We expect ESCO energy efficiency projects, and therewith their project financings, to grow as companies continue to look for ways to minimize their energy consumption and effectively manage the cost of implementing energy-saving equipment and facilities upgrades, as well as to achieve demonstrable reductions in their GHG emissions.
 We note that as part of its Federal Energy Management Program the US Department of Energy has developed a number of energy efficiency structures to encourage federal agencies to continue to reduce their energy use; among those structures, the DOE contemplates an “ESPC ESA” structure (see at: https://www.energy.gov/eere/femp/energy-savings-performance-contract-energy-sales-agreements) that is substantially similar to the one described in this article, but a discussion of the particularities of the federal program is outside of the scope of this article.

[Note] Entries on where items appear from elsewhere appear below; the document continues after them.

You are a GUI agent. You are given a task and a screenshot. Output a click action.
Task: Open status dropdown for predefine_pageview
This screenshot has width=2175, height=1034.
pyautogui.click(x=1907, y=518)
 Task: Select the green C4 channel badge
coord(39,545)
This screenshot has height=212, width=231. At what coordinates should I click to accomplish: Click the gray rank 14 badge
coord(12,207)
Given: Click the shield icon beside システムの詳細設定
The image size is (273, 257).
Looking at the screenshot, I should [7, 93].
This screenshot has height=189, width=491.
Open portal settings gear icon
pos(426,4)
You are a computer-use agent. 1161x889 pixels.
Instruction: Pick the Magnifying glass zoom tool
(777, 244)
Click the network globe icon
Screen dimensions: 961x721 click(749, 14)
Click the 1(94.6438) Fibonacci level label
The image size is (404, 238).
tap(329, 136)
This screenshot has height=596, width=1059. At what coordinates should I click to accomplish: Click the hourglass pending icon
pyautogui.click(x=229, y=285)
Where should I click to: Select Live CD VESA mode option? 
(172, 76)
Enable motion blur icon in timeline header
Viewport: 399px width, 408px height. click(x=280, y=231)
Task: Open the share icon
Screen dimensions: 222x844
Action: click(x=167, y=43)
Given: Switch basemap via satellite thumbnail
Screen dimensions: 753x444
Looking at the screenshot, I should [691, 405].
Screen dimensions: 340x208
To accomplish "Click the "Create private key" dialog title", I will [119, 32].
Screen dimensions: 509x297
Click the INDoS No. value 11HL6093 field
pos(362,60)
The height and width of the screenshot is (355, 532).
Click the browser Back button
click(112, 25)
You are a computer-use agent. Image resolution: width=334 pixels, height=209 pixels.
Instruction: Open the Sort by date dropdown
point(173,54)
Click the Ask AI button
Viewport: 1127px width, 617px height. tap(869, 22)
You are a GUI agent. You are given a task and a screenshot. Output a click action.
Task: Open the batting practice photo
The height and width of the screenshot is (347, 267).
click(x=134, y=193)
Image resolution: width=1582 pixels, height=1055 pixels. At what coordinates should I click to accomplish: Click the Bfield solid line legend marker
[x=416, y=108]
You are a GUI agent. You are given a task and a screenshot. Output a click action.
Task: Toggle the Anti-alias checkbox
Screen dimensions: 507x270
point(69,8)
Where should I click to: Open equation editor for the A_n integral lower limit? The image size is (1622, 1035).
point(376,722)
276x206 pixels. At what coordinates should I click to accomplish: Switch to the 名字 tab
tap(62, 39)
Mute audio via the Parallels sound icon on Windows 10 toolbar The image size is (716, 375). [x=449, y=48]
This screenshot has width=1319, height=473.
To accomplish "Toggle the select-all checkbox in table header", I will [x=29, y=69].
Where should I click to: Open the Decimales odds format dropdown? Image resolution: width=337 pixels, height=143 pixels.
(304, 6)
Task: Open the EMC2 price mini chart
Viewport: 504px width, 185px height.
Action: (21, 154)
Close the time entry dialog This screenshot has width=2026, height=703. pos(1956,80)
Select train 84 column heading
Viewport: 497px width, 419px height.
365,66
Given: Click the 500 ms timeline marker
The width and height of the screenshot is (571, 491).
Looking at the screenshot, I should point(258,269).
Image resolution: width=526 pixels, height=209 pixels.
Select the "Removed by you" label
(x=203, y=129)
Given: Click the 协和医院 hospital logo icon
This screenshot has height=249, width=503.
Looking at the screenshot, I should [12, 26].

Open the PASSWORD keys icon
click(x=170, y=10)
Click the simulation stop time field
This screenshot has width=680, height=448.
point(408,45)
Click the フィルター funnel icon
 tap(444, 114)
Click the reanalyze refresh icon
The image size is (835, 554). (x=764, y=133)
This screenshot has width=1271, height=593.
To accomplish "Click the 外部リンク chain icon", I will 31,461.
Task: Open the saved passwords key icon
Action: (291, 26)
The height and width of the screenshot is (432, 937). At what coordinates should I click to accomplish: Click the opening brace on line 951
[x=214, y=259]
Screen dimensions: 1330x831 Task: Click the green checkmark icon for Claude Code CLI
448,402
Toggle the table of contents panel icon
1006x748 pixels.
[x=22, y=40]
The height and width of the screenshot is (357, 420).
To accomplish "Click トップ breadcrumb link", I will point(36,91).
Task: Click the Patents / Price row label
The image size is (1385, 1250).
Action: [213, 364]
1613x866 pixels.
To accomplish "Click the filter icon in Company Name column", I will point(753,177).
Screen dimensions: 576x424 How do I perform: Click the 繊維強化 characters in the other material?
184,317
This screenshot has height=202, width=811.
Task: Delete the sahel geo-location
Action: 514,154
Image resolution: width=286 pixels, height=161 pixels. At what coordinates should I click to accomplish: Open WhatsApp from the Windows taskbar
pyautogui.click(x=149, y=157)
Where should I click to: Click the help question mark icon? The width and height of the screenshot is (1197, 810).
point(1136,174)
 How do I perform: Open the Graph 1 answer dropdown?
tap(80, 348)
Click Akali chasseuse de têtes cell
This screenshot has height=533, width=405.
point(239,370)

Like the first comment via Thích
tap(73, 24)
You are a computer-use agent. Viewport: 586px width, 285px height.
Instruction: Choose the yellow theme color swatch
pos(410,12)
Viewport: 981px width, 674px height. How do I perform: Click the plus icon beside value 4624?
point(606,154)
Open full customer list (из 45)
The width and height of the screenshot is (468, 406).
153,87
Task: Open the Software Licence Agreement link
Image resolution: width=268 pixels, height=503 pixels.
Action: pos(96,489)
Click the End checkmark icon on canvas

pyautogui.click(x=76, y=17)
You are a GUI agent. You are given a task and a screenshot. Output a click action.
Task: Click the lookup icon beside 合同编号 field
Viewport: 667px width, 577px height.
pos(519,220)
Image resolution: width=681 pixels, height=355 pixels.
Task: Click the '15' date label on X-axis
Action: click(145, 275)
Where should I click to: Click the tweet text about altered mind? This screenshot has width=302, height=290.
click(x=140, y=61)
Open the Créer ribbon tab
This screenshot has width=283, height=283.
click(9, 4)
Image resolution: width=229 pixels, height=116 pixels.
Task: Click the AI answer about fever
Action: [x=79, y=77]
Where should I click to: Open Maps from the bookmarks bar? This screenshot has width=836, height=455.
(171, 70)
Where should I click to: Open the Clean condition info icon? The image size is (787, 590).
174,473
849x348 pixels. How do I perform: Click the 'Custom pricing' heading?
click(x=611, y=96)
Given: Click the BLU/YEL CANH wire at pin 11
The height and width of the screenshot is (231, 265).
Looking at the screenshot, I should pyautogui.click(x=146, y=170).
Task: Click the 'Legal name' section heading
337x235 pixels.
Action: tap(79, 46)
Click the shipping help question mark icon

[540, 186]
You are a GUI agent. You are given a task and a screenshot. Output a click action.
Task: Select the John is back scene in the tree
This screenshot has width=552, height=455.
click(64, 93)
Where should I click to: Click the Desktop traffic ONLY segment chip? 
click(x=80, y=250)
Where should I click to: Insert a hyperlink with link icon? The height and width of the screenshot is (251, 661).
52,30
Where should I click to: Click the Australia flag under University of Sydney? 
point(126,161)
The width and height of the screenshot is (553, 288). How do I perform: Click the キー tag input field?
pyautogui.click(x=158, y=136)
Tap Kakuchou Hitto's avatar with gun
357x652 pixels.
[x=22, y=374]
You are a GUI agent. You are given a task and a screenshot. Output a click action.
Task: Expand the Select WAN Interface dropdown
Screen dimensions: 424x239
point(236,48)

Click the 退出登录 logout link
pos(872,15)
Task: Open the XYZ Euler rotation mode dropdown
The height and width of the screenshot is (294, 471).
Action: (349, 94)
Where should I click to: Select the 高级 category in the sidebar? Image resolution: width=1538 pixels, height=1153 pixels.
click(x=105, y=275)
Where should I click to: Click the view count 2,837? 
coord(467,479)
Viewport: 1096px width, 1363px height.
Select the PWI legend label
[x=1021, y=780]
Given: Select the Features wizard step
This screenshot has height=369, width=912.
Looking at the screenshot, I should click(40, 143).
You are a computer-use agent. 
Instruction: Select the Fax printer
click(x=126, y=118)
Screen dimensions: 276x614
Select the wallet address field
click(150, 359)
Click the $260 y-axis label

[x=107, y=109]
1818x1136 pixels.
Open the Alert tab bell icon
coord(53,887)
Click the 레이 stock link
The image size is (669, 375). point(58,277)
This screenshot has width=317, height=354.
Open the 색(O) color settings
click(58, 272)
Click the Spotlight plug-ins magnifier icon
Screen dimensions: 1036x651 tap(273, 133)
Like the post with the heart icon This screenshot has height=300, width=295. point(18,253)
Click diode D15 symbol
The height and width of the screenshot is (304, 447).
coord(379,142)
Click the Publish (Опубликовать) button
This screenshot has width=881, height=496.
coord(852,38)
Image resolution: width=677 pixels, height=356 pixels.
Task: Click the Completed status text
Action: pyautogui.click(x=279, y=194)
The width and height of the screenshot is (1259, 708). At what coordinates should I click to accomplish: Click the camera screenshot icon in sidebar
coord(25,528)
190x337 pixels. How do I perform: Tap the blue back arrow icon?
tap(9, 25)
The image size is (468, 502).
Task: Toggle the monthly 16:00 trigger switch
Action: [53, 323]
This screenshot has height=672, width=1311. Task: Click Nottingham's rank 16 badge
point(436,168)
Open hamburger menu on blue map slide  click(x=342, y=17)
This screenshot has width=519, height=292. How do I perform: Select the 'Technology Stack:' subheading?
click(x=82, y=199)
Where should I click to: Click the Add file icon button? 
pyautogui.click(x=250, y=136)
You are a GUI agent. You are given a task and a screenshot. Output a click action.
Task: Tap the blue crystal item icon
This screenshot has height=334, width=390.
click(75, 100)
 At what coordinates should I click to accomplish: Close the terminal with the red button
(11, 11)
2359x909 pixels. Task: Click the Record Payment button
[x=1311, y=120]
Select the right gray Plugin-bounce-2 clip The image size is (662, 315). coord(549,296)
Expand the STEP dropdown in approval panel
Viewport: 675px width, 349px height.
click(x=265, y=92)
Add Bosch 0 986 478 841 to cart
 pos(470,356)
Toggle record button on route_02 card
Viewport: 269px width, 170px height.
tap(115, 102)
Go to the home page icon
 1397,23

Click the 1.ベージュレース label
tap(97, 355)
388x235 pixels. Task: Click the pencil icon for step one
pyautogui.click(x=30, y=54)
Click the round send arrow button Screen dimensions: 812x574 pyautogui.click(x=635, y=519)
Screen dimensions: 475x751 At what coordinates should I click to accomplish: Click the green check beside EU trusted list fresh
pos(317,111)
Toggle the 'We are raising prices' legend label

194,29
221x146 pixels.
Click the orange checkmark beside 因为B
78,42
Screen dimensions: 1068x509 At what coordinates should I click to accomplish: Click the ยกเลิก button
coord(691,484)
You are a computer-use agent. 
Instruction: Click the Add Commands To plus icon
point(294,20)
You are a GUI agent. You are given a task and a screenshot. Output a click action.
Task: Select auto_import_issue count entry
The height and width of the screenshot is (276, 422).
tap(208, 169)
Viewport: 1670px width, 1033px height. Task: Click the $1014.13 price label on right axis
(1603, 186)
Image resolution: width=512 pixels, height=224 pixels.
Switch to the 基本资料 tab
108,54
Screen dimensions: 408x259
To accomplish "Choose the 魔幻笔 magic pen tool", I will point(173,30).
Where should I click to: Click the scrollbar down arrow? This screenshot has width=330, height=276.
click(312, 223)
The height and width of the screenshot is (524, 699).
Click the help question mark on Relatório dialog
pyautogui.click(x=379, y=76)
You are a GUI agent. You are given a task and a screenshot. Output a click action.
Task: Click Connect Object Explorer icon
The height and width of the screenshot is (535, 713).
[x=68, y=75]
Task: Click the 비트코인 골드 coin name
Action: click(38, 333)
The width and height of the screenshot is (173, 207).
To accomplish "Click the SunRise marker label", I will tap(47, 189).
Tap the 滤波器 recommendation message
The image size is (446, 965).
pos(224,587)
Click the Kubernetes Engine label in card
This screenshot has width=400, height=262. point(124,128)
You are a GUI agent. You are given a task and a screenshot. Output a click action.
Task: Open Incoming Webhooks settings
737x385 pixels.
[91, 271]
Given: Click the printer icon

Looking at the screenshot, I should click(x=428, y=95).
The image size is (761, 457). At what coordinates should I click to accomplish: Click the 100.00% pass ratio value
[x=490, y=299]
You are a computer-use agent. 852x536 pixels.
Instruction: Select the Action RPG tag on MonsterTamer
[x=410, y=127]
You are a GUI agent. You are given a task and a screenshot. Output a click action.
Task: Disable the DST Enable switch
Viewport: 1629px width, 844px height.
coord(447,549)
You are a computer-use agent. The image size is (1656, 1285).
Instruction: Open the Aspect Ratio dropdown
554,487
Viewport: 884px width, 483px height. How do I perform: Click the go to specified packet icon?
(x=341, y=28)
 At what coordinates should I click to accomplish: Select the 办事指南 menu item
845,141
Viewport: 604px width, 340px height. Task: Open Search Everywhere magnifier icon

 The ESCO may be able to access the production tax credit (PTC) (or, in certain cases, a special wind ITC in lieu of the PTC) with respect to qualifying wind projects, although wind assets tend to be incorporated into energy efficiency projects less often than solar assets.
 The Biden administration’s fiscal year 2022 revenue proposal would permit a taxpayer to elect a cash payment in lieu of claiming the ITC (the so-called “direct pay option”, similar to the “cash grants” offered in lieu of ITCs following the 2008-2009 financial crisis ), which would make the ITC more desirable to taxpayers without sufficient taxable income to absorb the credit.